Mais la fête a bien eu lieu, comme l’ont confirmé aux enquêteurs les nombreux interrogatoires, le reportage mené sur place par Tahiti-Infos, et surtout les dizaines de photos et vidéos postées par les convives – et souvent en mode « public » – pendant la cérémonie. De quoi « établir sans doute » que plusieurs infractions sont constituées, relève le procureur. Alors que les tables étaient encore bien ordonnées et limitées à six personnes lors du passage des gendarmes, les convives « se lèvent, se mélangent s’embrassent », les masques tombent. Le protocole et les risques sanitaires sont oubliées au son des l’orchestre – « une surprise », « une arrivée spontanée » assure Tearii Alpha – qui accueillera au cours de l’après-midi Édouard Fritch ou Michel Buillard, qui ont offert au public des clichés très partagés. Le ministère public dénonce plus largement le manque d’organisation du repas, coupable au vu du contexte sanitaire mais surtout de la fonction du marié et de plusieurs des invités. « Ils connaissaient parfaitement les règles », reprend le procureur. Le mariage n’aurait « pas causé de clusters » d’après les enquêteurs, mais les entorses aux règles sanitaires « ont démobilisé la population » en pleine vague de variant Delta.

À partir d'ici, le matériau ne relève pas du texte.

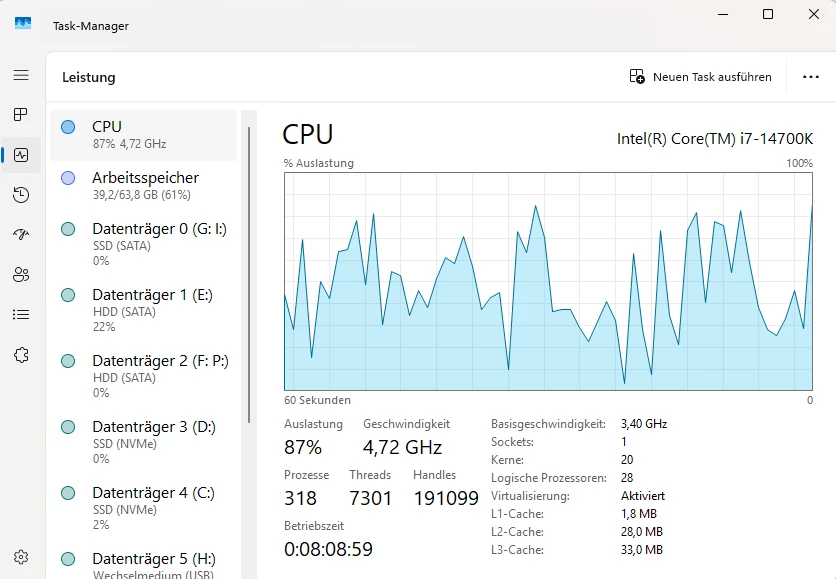This screenshot has width=836, height=579.
Task: Open the three-dot more options menu
Action: tap(810, 77)
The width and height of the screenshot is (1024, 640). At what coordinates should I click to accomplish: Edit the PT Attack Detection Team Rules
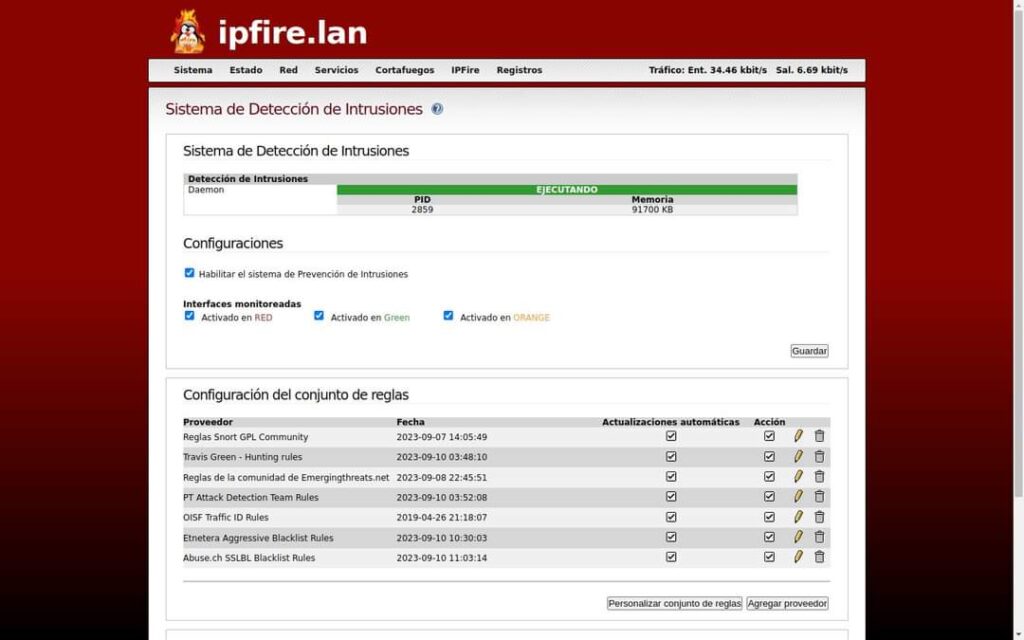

Un « procès politique » pour Édouard Fritch

Pas d’avocat pour Édouard Fritch et Tearii Alpha qui se sont défendus eux-mêmes à la barre du tribunal. Et pour l’actuel ministre de l’Agriculture, la défense est minimale : il reconnait l’essentiel des faits, explique « n’avoir pu maitriser le comportement de chacun », et assure n’avoir voulu ouvrir « ni un bal ni un dancing ». Mais surtout il se désigne à plusieurs reprises comme « le seul organisateur » et le « seul fautif » de la fête. L’élu demandera même directement au juge de « relaxer » les gérants du restaurant comme Édouard Fritch – « simple invité qui n’était pas obligé d’être là ». Rien ne l’obligeait non plus à prendre une guitare pour participer à l’orchestre, mais le président, qui adopte une ligne plus défensive que son ministre, dit s’être laissé emporté par la « passion pour la musique ». Comme lors de sa vidéo d’excuse du 9 août, il reconnait un « comportement imprudent », du « laxisme » et du « laisser-aller », mais consacre l’essentiel de son intervention à relativiser les faits : « les gestes barrières ont été respectés avec le service à table », le seuil de 500 personnes pour les événements aussi, « je suis arrivé avec un masque » – avant « peut-être de l’enlever à un moment »… Il assure qu’il était alors convaincu de la légalité de l’événement, qu’il faut analyser « humainement ». Car à l’entendre, sa présence à la barre fait de l’audience « un procès politique ».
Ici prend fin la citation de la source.